**Task instructions:**
Each record is to be reproduced verbatim.

**Supplied material:**
....

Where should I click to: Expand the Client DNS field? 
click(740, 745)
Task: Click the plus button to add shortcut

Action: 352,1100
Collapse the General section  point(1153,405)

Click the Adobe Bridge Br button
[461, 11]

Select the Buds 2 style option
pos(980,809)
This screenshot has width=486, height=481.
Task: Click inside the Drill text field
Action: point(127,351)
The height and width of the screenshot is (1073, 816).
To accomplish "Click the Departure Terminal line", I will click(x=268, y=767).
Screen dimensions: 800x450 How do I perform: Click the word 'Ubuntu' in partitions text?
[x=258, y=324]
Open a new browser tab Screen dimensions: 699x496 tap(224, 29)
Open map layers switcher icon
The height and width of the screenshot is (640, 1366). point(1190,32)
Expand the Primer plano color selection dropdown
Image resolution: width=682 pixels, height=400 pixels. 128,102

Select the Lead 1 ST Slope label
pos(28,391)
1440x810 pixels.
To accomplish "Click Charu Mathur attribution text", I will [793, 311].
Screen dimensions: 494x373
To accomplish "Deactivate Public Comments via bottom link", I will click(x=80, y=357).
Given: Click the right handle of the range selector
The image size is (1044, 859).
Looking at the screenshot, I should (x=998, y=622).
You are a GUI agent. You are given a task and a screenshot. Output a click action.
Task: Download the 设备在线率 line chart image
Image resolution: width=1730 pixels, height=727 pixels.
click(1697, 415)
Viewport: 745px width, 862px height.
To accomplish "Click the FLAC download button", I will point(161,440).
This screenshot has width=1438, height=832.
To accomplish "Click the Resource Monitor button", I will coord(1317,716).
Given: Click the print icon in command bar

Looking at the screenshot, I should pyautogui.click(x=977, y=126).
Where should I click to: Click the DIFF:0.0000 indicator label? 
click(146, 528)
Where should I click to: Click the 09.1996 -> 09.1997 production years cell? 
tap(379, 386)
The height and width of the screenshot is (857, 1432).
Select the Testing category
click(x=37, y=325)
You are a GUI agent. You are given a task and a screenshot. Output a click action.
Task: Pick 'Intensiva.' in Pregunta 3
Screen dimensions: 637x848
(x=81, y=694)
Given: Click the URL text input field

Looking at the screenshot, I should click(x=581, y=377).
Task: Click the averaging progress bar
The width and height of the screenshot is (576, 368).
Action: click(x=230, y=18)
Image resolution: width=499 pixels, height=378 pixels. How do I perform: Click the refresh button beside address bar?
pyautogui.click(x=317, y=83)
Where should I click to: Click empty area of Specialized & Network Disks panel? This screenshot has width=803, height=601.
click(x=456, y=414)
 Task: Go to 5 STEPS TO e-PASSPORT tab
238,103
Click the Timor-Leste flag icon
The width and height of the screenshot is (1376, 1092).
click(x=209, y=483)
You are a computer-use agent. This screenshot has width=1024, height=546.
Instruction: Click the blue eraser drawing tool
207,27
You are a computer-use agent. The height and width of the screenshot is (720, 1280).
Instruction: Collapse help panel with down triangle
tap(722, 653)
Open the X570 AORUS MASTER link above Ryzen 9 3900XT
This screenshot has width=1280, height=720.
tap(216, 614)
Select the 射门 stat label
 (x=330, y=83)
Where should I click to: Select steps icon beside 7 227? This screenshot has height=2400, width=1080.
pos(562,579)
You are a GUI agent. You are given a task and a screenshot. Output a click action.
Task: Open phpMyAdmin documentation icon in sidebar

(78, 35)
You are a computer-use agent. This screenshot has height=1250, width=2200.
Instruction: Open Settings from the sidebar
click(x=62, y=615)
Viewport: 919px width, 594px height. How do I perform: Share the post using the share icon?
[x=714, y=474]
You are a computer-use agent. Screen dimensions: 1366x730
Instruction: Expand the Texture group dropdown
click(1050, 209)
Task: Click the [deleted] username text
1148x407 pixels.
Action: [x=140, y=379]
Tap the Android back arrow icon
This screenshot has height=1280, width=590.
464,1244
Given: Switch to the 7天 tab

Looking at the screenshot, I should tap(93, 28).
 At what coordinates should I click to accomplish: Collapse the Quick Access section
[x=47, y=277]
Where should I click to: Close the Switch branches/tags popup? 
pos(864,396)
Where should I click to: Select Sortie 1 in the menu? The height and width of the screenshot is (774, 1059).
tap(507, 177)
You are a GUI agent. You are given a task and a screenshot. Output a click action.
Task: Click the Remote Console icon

....

**Solution for this exercise:**
Where should I click to: Expand the Client DNS field? 
click(740, 745)
Task: Click the plus button to add shortcut

Action: 352,1100
Collapse the General section  point(1153,405)

Click the Adobe Bridge Br button
[461, 11]

Select the Buds 2 style option
pos(980,809)
This screenshot has width=486, height=481.
Task: Click inside the Drill text field
Action: point(127,351)
The height and width of the screenshot is (1073, 816).
To accomplish "Click the Departure Terminal line", I will click(x=268, y=767).
Screen dimensions: 800x450 How do I perform: Click the word 'Ubuntu' in partitions text?
[x=258, y=324]
Open a new browser tab Screen dimensions: 699x496 tap(224, 29)
Open map layers switcher icon
The height and width of the screenshot is (640, 1366). point(1190,32)
Expand the Primer plano color selection dropdown
Image resolution: width=682 pixels, height=400 pixels. 128,102

Select the Lead 1 ST Slope label
pos(28,391)
1440x810 pixels.
To accomplish "Click Charu Mathur attribution text", I will [793, 311].
Screen dimensions: 494x373
To accomplish "Deactivate Public Comments via bottom link", I will click(x=80, y=357).
Given: Click the right handle of the range selector
The image size is (1044, 859).
Looking at the screenshot, I should (x=998, y=622).
You are a GUI agent. You are given a task and a screenshot. Output a click action.
Task: Download the 设备在线率 line chart image
Image resolution: width=1730 pixels, height=727 pixels.
click(1697, 415)
Viewport: 745px width, 862px height.
To accomplish "Click the FLAC download button", I will point(161,440).
This screenshot has width=1438, height=832.
To accomplish "Click the Resource Monitor button", I will coord(1317,716).
Given: Click the print icon in command bar

Looking at the screenshot, I should pyautogui.click(x=977, y=126).
Where should I click to: Click the DIFF:0.0000 indicator label? 
click(146, 528)
Where should I click to: Click the 09.1996 -> 09.1997 production years cell? 
tap(379, 386)
The height and width of the screenshot is (857, 1432).
Select the Testing category
click(x=37, y=325)
You are a GUI agent. You are given a task and a screenshot. Output a click action.
Task: Pick 'Intensiva.' in Pregunta 3
Screen dimensions: 637x848
(x=81, y=694)
Given: Click the URL text input field

Looking at the screenshot, I should click(x=581, y=377).
Task: Click the averaging progress bar
The width and height of the screenshot is (576, 368).
Action: click(x=230, y=18)
Image resolution: width=499 pixels, height=378 pixels. How do I perform: Click the refresh button beside address bar?
pyautogui.click(x=317, y=83)
Where should I click to: Click empty area of Specialized & Network Disks panel? This screenshot has width=803, height=601.
click(x=456, y=414)
 Task: Go to 5 STEPS TO e-PASSPORT tab
238,103
Click the Timor-Leste flag icon
The width and height of the screenshot is (1376, 1092).
click(x=209, y=483)
You are a computer-use agent. This screenshot has width=1024, height=546.
Instruction: Click the blue eraser drawing tool
207,27
You are a computer-use agent. The height and width of the screenshot is (720, 1280).
Instruction: Collapse help panel with down triangle
tap(722, 653)
Open the X570 AORUS MASTER link above Ryzen 9 3900XT
This screenshot has width=1280, height=720.
tap(216, 614)
Select the 射门 stat label
 (x=330, y=83)
Where should I click to: Select steps icon beside 7 227? This screenshot has height=2400, width=1080.
pos(562,579)
You are a GUI agent. You are given a task and a screenshot. Output a click action.
Task: Open phpMyAdmin documentation icon in sidebar

(78, 35)
You are a computer-use agent. This screenshot has height=1250, width=2200.
Instruction: Open Settings from the sidebar
click(x=62, y=615)
Viewport: 919px width, 594px height. How do I perform: Share the post using the share icon?
[x=714, y=474]
You are a computer-use agent. Screen dimensions: 1366x730
Instruction: Expand the Texture group dropdown
click(1050, 209)
Task: Click the [deleted] username text
1148x407 pixels.
Action: [x=140, y=379]
Tap the Android back arrow icon
This screenshot has height=1280, width=590.
464,1244
Given: Switch to the 7天 tab

Looking at the screenshot, I should tap(93, 28).
 At what coordinates should I click to accomplish: Collapse the Quick Access section
[x=47, y=277]
Where should I click to: Close the Switch branches/tags popup? 
pos(864,396)
Where should I click to: Select Sortie 1 in the menu? The height and width of the screenshot is (774, 1059).
tap(507, 177)
You are a GUI agent. You are given a task and a screenshot. Output a click action.
Task: Click the Remote Console icon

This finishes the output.